可愛すぎてついつい揶揄いたくなるのは、俺の悪い癖で…。
「なに?嫌だった?」
そんな意地悪な台詞を口に乗せてしまうと、ぶんぶんと激しく首を横に振って、まるで母犬に縋る子犬みたいな目をした。
その顔もめちゃくちゃ可愛いんだが…
「そ、そんなことないっ!でも、もうやらないのかと思ってたから、びっくりして…」
「約束しただろ?落ち着いたら、って」
「覚えてて、くれたんだ…。ありがとう、龍さん」
ぱっと花が咲いたような笑顔でお礼を言われると、心の奥がじくりと痛む。
覚えてた…
わけじゃない
実を言えば忙しさにかまけて、すっかり忘れてて…
先週、小夜さんに窘められてしまった
志摩が時々、兄さんと楓の結婚式の写真を眺めては、羨ましそうにしてるって
「ずいぶん待たせてしまったからな。

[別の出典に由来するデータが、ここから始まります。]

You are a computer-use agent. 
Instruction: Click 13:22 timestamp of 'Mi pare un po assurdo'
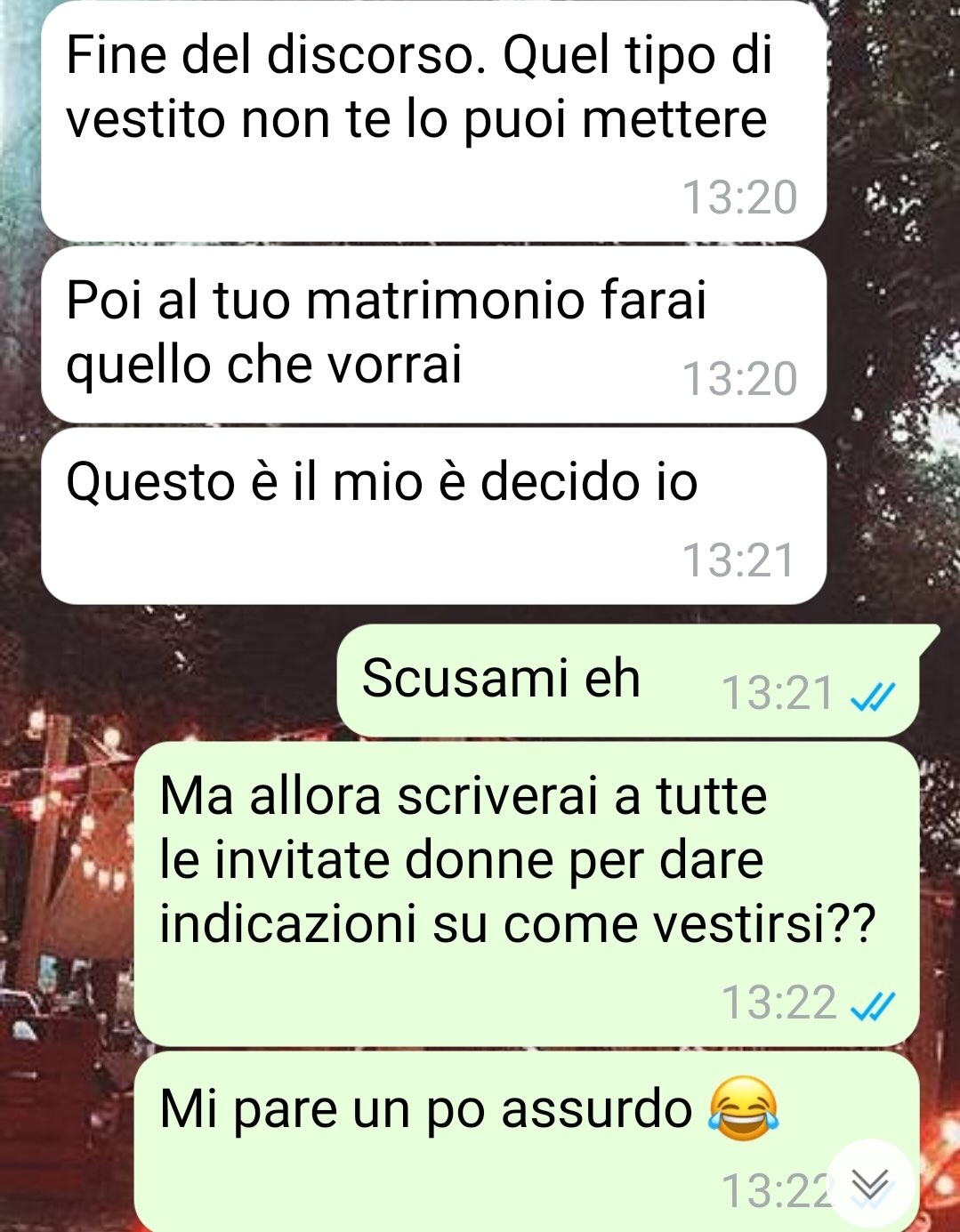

式場も、内容も、志摩の好きにするといい」
うっかり忘れてた罪滅ぼしの気持ちで、そう言うと。
またびっくりしたように瞳を丸くする。
「え…いいの…?しきたりとか、あるんじゃないの?」
「そんなもの、今はもうないよ。それに、この結婚式の主役は志摩なんだから、志摩がやりたいようにすればいいんだよ。…あ、そうだ!ハワイで挙式とか、どうだ?海外、行ったことないって言ってただろ」
少し早口で捲し立てると、嬉しそうにふわりと笑って。
でも、なぜか困ったように眉を下げた。
「ハワイも、いつかは行ってみたいけど…でももし、本当に僕が好きなようにしていいなら…僕、蓮さんのホテルで結婚式やりたい。あのホテルのチャペル、すっごく素敵だったし…あそこで、柊さんみたいに大切な人たちに祝福してもらって、幸せになりたいなってずっと思ってたから」
そう一息で話してから、少し躊躇するような素振りを見せて。
「それで…これは本当に僕のわがままなんだけど…結婚式の時に、柊さんにピアノ弾いてもらえたらなって…」
小さな声で、そう言った。
「志摩、それは…」
「あ、でも!これはホント、僕のただの勝手な願望だから!聞かなかったことにして!僕は、龍さんと結婚式できるだけで、それだけで満足だからっ!」
俺が思わず口を開くと、慌てたように大きな声で遮って、にっこりと笑顔を作る。
その姿が愛おしくて。
志摩の望むことなら、叶えてやりたくて。
「…よし、わかった」
「え?」
「式は、兄さんのホテルで決まりな。楓のピアノのことも、兄さんに俺から頼んでみるよ」
ついつい、そんな約束を口走ってしまった。